_Task to complete_: Look through the entries below and count the lines with the word "each" in them; give only the number.

_Provided material_:
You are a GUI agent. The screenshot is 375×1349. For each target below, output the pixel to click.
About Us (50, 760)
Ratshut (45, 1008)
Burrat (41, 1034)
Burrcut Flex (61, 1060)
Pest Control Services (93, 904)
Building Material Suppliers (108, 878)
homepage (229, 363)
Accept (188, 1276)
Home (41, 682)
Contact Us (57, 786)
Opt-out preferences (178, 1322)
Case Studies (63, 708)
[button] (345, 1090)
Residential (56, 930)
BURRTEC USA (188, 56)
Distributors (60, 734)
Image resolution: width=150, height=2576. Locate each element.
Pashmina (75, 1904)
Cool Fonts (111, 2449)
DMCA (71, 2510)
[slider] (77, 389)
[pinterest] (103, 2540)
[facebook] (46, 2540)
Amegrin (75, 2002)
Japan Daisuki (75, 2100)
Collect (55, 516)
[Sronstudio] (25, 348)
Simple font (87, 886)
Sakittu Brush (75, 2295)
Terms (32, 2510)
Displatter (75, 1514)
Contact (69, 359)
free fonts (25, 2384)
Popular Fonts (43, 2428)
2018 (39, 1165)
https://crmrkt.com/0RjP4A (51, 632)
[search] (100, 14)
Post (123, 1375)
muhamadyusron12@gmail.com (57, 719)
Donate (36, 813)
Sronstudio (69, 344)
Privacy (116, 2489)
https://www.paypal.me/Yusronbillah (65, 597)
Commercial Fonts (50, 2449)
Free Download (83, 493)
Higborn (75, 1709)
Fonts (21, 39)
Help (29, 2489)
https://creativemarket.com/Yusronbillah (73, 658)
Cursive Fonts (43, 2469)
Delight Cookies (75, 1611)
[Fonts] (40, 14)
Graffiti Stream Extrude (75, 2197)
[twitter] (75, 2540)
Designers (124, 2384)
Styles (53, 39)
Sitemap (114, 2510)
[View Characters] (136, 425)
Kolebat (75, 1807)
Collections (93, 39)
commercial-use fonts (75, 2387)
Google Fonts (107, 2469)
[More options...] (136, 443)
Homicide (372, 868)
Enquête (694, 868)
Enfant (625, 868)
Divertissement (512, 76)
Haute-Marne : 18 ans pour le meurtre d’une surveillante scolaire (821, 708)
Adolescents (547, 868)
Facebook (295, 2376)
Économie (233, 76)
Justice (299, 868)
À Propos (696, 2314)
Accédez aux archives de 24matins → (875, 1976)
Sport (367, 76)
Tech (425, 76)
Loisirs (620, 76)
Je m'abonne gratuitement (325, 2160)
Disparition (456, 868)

_Answer to the exercise_: 2